In 1981, a previously undescribed Babesia species was isolated from Hyalomma marginatum rufipes ticks collected from cattle in South Africa [59]. The piroplasms were morphologically like both B. bovis and B. bigemina but produced only mild clinical reactions even in splenectomized animals, and since the Babesia occurs at exceptionally low parasitemias, it was proposed as B. occultans [59]. Later, a study conducted in Tunisia reported the finding for the first time of B. occultans in Hyalomma marginatum ticks collected in northern Africa and described the use of the 18S rRNA gene (Table 2) as a target for the design of a species-specific probe for detecting B. occultans by Reverse Line Blot (RLB) hybridization [60].

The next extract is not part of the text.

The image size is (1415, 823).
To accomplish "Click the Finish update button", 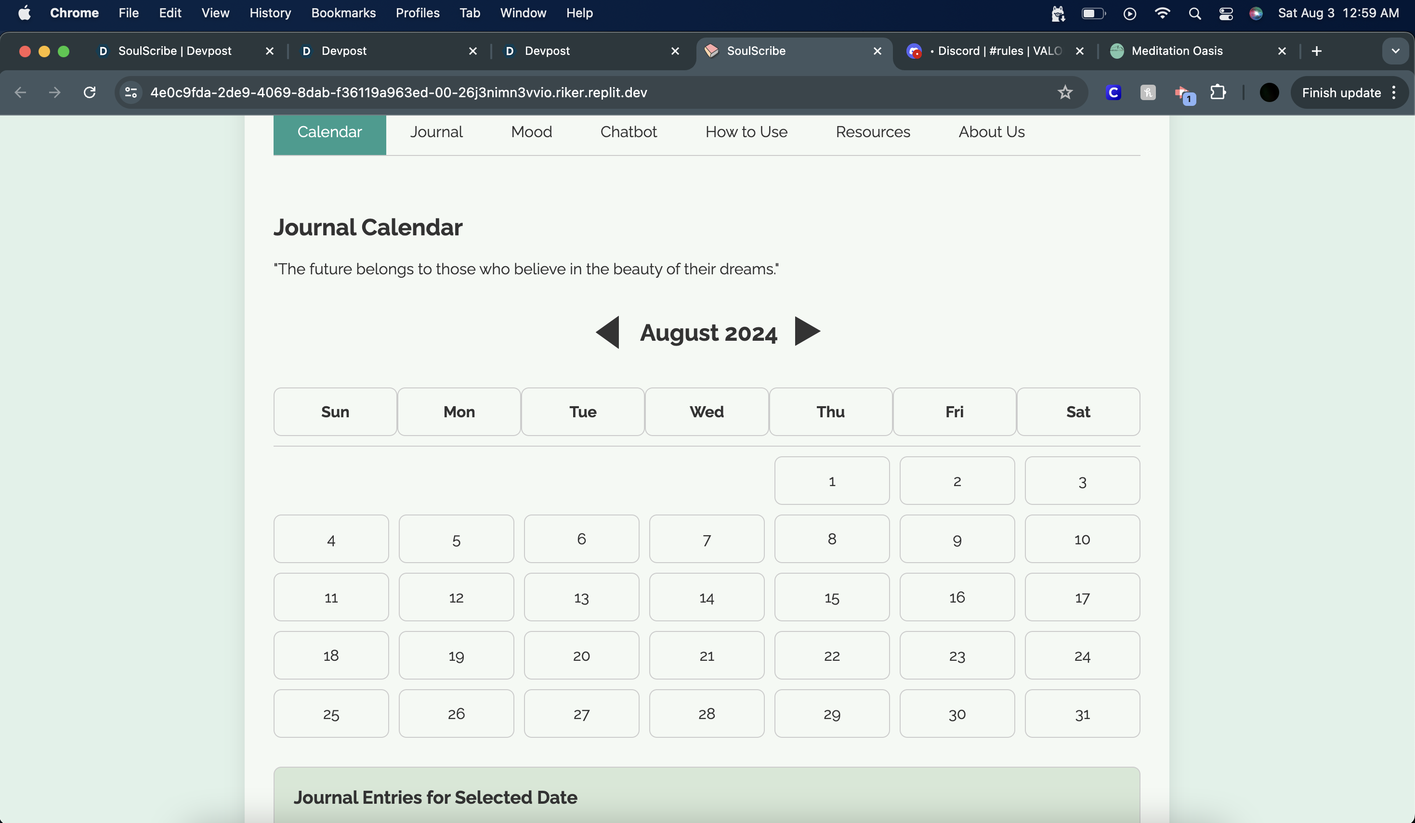I will pos(1341,93).
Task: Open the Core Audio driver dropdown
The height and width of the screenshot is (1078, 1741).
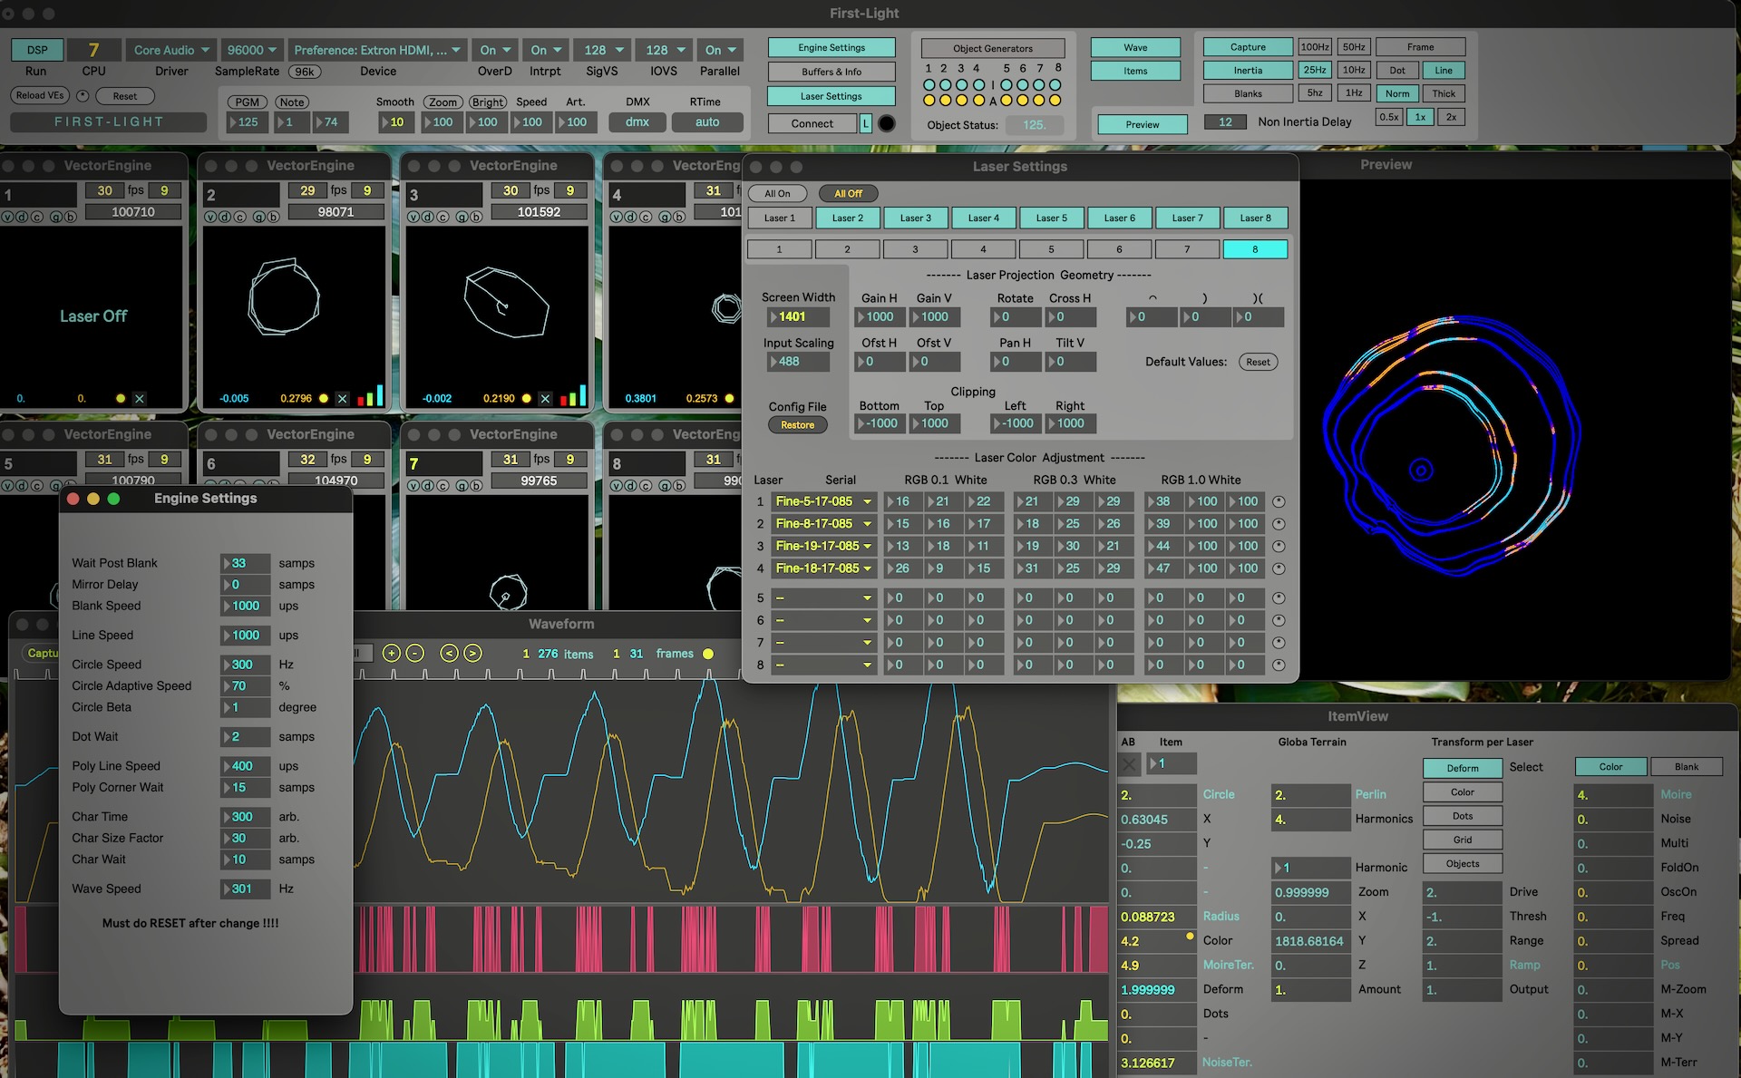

A PCR assay was developed that allowed the identification of Babesia ovata in samples of H. longicornis and I. ovatus ticks. The assay was based on the beta-tubulin gene (β-tubulin) (Table 2), a component of microtubules in the cytoskeleton that is highly conserved among apicomplexan parasites, but with different sequence lengths. In the same study, a PCR test previously successfully used to detect B. ovata in cattle samples, based on apical membrane antigen-1 (AMA-1) as the target gene, was evaluated to detect B. ovata-positive ticks, showing inadequate results. None of the tick samples that were spiked with B. ovata DNA were amplified, probably due to non-specific binding of the primers with tick DNA. In contrast, the β-tubulin PCR assay displayed a better specificity and sensitivity to detect the protozoan parasite in tick samples [61]. Although B. ovata does not have a high economic impact in livestock, it is necessary to monitor its distribution in areas where other piroplasms are present due to the synergistic damage that they can cause.